● **Problem requirements**:
Only the lines that include "Expand" should be copied from the data below.
*** Opening of Listed records ***
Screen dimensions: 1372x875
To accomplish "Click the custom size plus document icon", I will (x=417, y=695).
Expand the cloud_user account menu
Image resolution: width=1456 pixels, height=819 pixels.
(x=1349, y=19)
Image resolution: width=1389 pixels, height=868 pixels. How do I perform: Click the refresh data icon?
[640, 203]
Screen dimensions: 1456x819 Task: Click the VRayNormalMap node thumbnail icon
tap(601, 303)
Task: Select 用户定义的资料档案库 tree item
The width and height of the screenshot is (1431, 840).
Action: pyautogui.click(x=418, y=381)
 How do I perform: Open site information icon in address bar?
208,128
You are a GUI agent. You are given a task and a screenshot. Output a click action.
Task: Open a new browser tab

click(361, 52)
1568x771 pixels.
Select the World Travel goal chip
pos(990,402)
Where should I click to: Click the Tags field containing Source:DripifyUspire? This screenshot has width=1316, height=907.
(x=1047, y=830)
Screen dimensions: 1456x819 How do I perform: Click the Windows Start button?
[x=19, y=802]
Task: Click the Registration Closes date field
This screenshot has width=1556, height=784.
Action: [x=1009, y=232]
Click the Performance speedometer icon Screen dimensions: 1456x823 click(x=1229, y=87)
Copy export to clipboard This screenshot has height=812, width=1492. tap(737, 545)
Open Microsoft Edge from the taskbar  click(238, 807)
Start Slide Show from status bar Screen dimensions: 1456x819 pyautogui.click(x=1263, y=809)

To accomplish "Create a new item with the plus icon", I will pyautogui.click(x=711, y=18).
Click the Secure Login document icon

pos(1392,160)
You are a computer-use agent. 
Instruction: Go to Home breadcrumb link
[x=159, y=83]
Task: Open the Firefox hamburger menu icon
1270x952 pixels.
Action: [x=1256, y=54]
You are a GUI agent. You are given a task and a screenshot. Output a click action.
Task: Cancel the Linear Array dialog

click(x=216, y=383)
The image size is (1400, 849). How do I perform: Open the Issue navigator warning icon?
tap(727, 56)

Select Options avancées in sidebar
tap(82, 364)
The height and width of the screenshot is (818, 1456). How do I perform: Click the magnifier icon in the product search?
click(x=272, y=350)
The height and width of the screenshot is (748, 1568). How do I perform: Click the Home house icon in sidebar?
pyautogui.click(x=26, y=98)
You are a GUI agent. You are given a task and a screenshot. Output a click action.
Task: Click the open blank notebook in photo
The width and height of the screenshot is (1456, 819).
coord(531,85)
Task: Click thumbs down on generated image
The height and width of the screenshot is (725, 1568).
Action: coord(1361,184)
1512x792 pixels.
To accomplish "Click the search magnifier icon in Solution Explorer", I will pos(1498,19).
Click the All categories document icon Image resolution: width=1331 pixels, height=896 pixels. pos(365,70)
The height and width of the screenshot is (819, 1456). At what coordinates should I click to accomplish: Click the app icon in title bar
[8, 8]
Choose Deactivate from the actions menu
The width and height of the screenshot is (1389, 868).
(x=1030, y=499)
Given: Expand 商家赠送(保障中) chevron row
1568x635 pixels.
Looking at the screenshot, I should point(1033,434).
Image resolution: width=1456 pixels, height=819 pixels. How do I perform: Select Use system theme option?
*** Close of Listed records ***
● **Answer space**:
Expand the cloud_user account menu
Given: Expand 商家赠送(保障中) chevron row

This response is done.